RISCOS E MEDIDAS DE CONTROLE

Quando expomos vidas a algum tipo de perigo, devem ser adotadas medidas que possam mitigar ou eliminar os riscos. Estas são chamadas medidas de controle e podem ser de natureza administrativa, coletiva ou individual e, ainda, devem estar integradas às demais iniciativas de saúde e segurança da empresa.

Sofrer um choque elétrico, queimaduras, vivenciar incêndios ou explosões são riscos inerentes às atividades com eletricidade. Se associamos eletricidade a outros perigos, como é o caso de serviços que envolvam altura, espaços confinados ou presença de animais peçonhentos, não podemos deixar de considerar também os riscos adicionais.

MEDIDAS DE PROTEÇÃO COLETIVA

Quando não há nenhum recurso que possa evitar a exposição do trabalhador à situações de perigo, devem ser aplicadas as medidas de proteção coletiva.

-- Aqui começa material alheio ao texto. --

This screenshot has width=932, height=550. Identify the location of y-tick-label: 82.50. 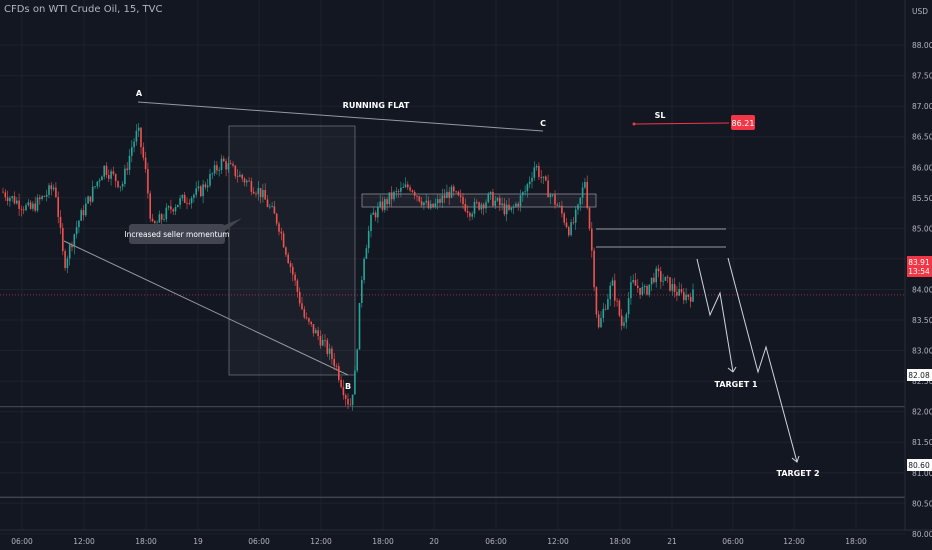
(922, 382).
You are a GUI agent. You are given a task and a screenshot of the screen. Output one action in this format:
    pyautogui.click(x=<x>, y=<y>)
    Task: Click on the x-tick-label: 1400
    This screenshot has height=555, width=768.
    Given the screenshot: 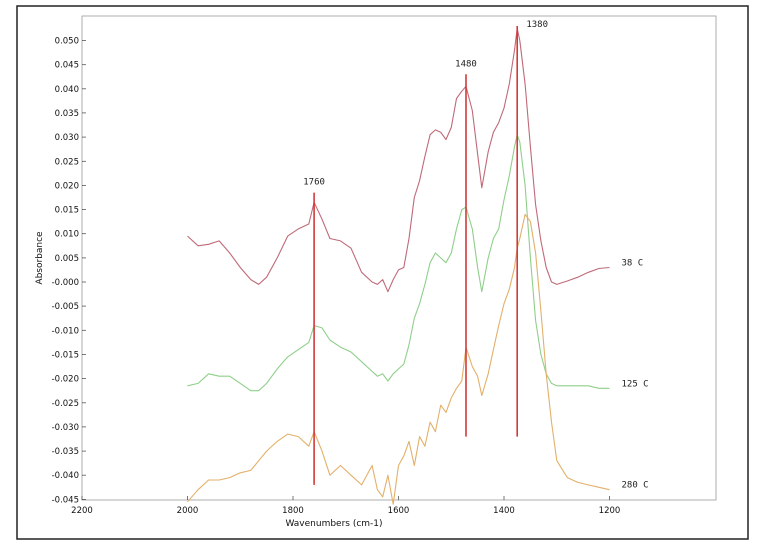 What is the action you would take?
    pyautogui.click(x=504, y=511)
    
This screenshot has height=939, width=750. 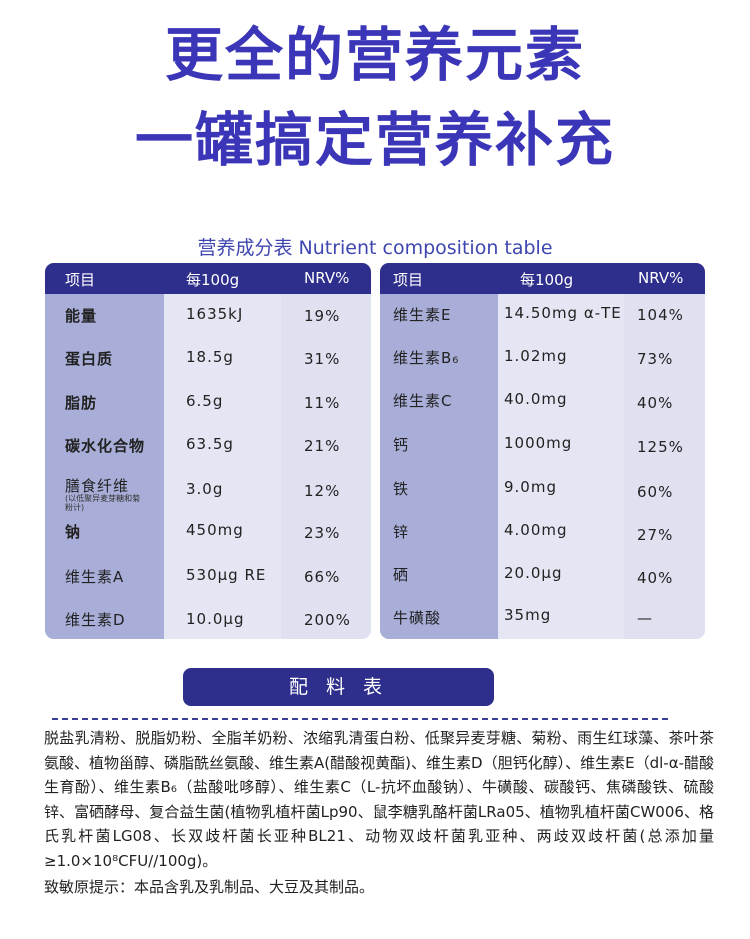 I want to click on nutrient-nrv: 23%, so click(x=322, y=533).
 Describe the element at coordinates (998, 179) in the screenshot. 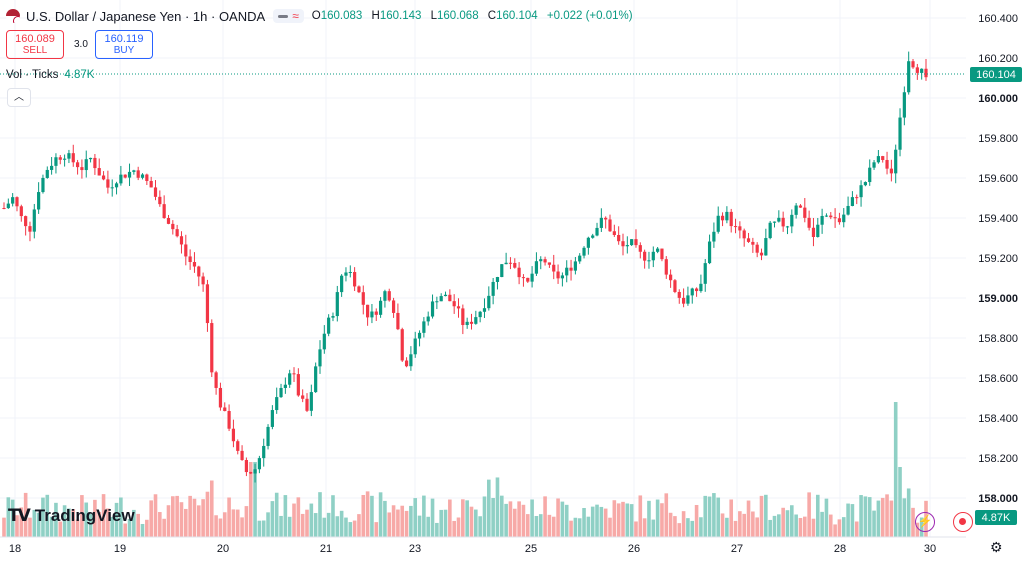

I see `y-tick-label: 159.600` at that location.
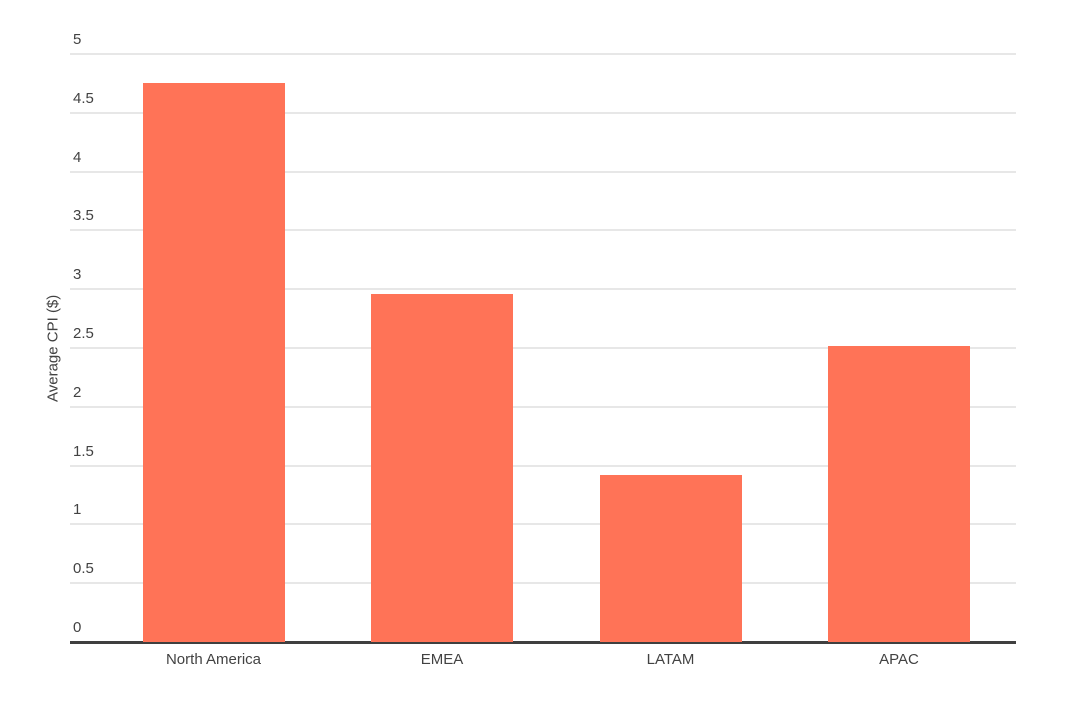 The width and height of the screenshot is (1076, 717). Describe the element at coordinates (78, 510) in the screenshot. I see `y-tick-label: 1` at that location.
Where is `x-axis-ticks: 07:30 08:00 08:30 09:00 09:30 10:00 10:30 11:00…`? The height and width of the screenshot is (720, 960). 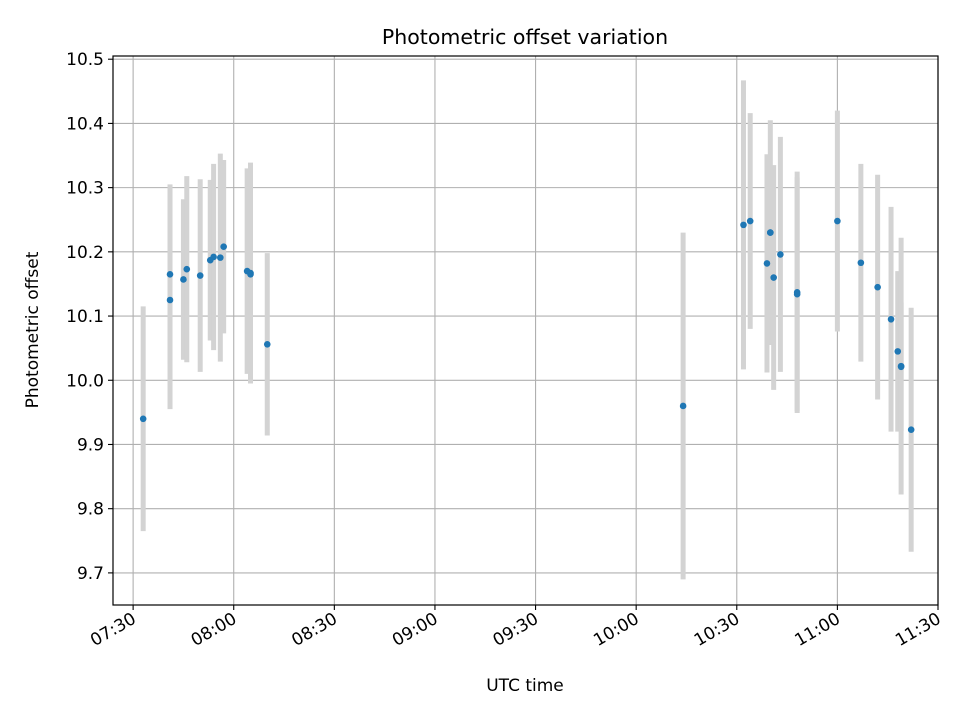 x-axis-ticks: 07:30 08:00 08:30 09:00 09:30 10:00 10:30 11:00… is located at coordinates (516, 628).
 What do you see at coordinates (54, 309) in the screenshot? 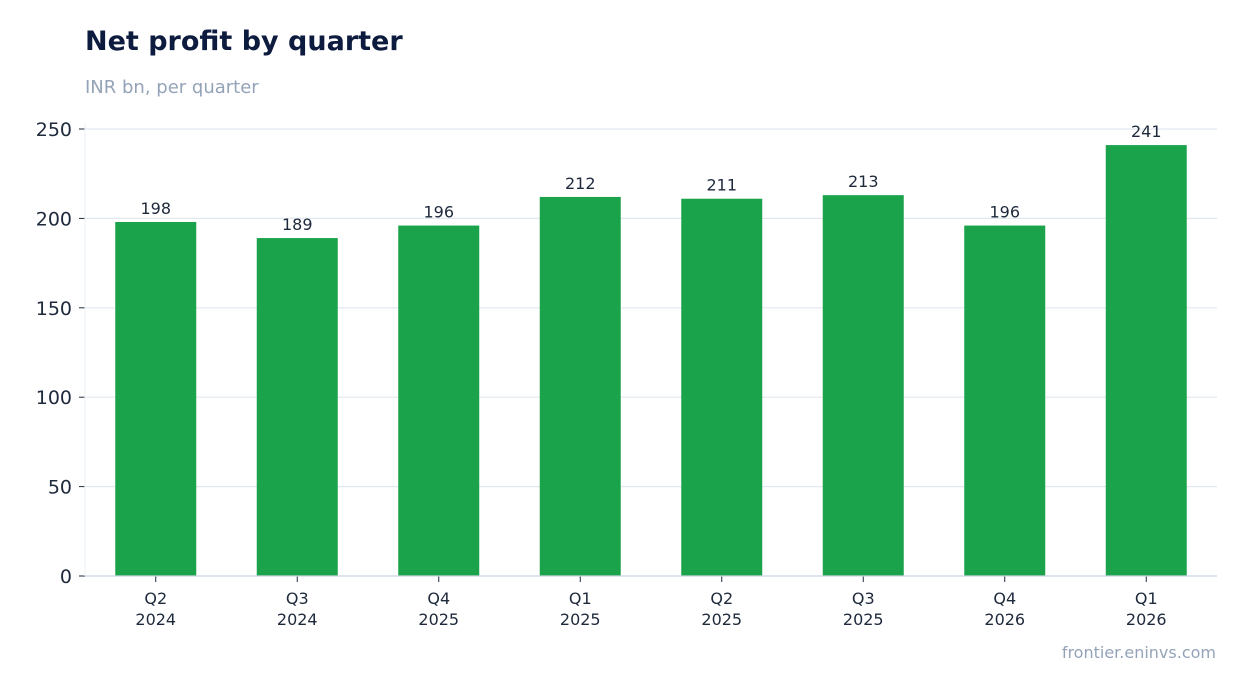
I see `y-tick-label: 150` at bounding box center [54, 309].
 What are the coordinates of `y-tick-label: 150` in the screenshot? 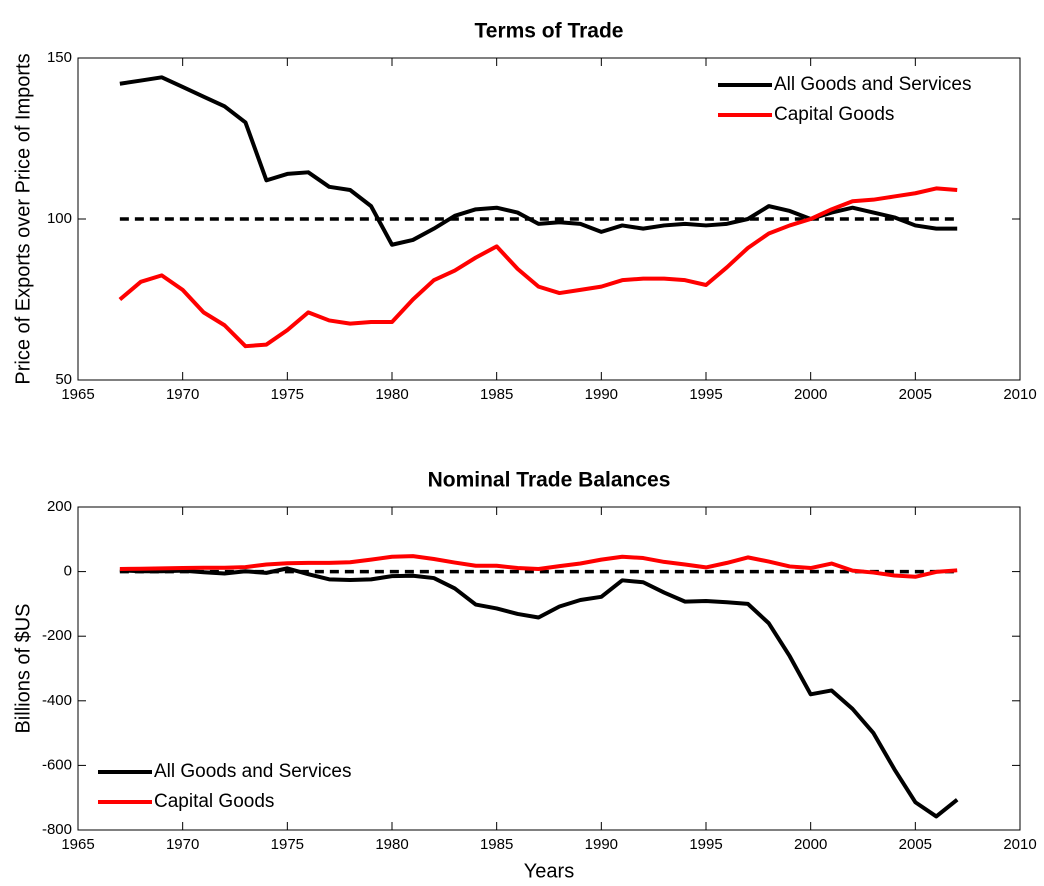 It's located at (60, 58).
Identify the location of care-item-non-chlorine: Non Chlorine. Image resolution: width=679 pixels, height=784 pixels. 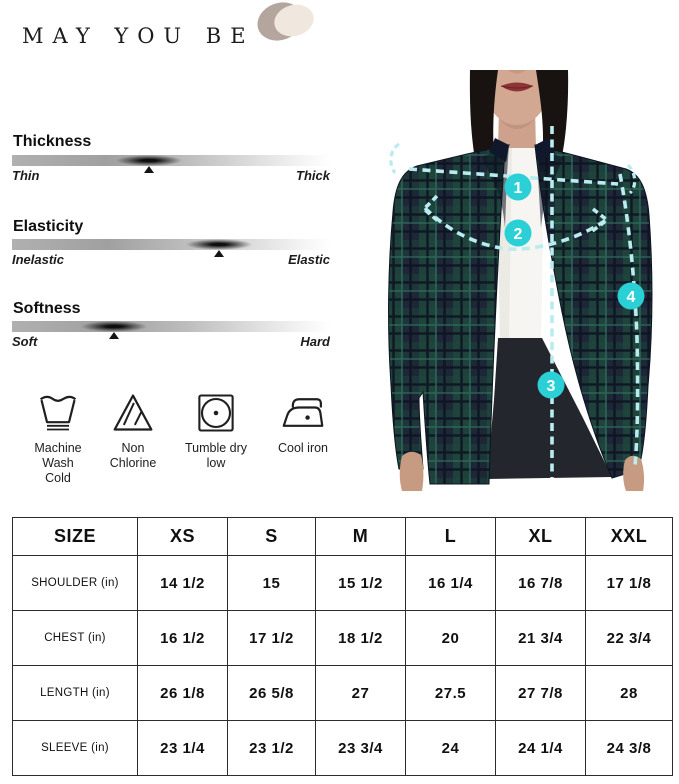
(133, 431).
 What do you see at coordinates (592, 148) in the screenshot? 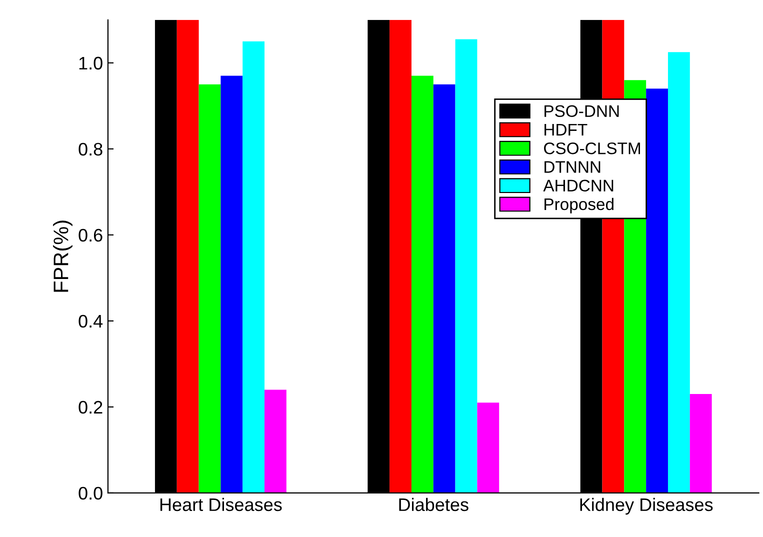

A desenergização elétrica é uma medida de proteção coletiva prioritária! Para que um circuito seja considerado desenergizado o procedimento deve ser realizado na seguinte sequência:

a) SECCIONAMENTO

É a interrupção do circuito elétrico que impede que haja passagem de corrente elétrica. Esta etapa pode ser feita através de dispositivos, como: disjuntores, chaves fusível e interruptores;

b) IMPEDIMENTO DE REENERGIZAÇÃO

Além de seccionar o circuito é necessário impedir que este venha ser reenergizado inadvertidamente. Normalmente, isto é feito através de dispositivos de bloqueio, como cadeados;

c) CONSTATAÇÃO DA AUSÊNCIA DE TENSÃO

Utilizando um multímetro, um detector de tensão ou equipamento apropriado deve ser feita a constatação de que não há diferença de potencial no ponto de intervenção;

d) INSTALAÇÃO DE ATERRAMENTO TEMPORÁRIO COM EQUIPOTENCIALIZAÇÃO DOS CONDUTORES DOS CIRCUITOS

Depois de seccionado, bloqueado e constatada a ausência de tensão é feito o aterramento. Aterrar é fazer uma ligação do circuito com a terra através da inserção de uma haste no solo proporcionando uma rota de fuga para a corrente elétrica. Isto garante que, por exemplo, se ocorrer uma descarga atmosférica ou um religamento, os elétrons irão escoar pelo sistema de aterramento;

e) PROTEÇÃO DOS ELEMENTOS ENERGIZADOS EXISTENTES NA ZONA CONTROLADA

Se em uma intervenção elétrica apenas parte do circuito precisar realmente ser desenergizado, os pontos energizados existentes na zona controlada devem ser protegidos. Isto pode ser feito, por exemplo, através de mantas isolantes;

f) INSTALAÇÃO DA SINALIZAÇÃO DE IMPEDIMENTO DE REENERGIZAÇÃO

Por fim, é feita a sinalização informando a existência de uma intervenção no sistema e indicando que este não deve ser religado.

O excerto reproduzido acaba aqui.